Data Ingestion & Cleaning

The Soteria pipeline transforms raw Python source code into a structured, numerical format suitable for machine learning. This process involves multi-source ingestion, rigorous deduplication, and Abstract Syntax Tree (AST) normalization to ensure the model learns behavioral patterns rather than specific variable names or comments.

Overview of Data Sources

Soteria ingests data from two primary channels to create a balanced dataset of "Clean" and "Malicious" samples:

Local Directory Ingestion: The pipeline scans the backend/data/ directory.
- clean/: Python files containing safe, standard functional logic (Label: 0).
- corrupted/: Python files containing backdoors, injections, or malicious logic (Label: 1).
External Datasets: The system supports high-volume ingestion from Hugging Face CSV exports located at backend/data/external/huggingface_raw.csv.

The Ingestion Workflow

The ingestion engine, powered by dataPipeline_AST.py, follows a strict sequence to ensure data purity:

1. SHA-256 Deduplication

To prevent "Data Leakage" and training bias, every function is hashed using the SHA-256 algorithm before entering the dataset.

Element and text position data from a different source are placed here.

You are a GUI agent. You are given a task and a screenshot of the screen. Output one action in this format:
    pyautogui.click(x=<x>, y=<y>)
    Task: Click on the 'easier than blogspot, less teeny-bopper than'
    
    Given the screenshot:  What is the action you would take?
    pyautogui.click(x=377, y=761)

Mechanism: The raw text of a function is converted into a unique hex fingerprint.
Action: If a fingerprint already exists in the seen_hashes set, the function is discarded. This ensures that duplicate code snippets—common in large datasets—do not skew the model's accuracy.

2. AST Parsing and Granular Splitting

Unlike simple text scanners, Soteria parses code into an Abstract Syntax Tree (AST).

Function-Level Focus: The pipeline automatically identifies FunctionDef nodes within a file.
Isolation: Each function is extracted and processed as an independent "Module," allowing for precise detection even if a malicious function is hidden inside a mostly clean file.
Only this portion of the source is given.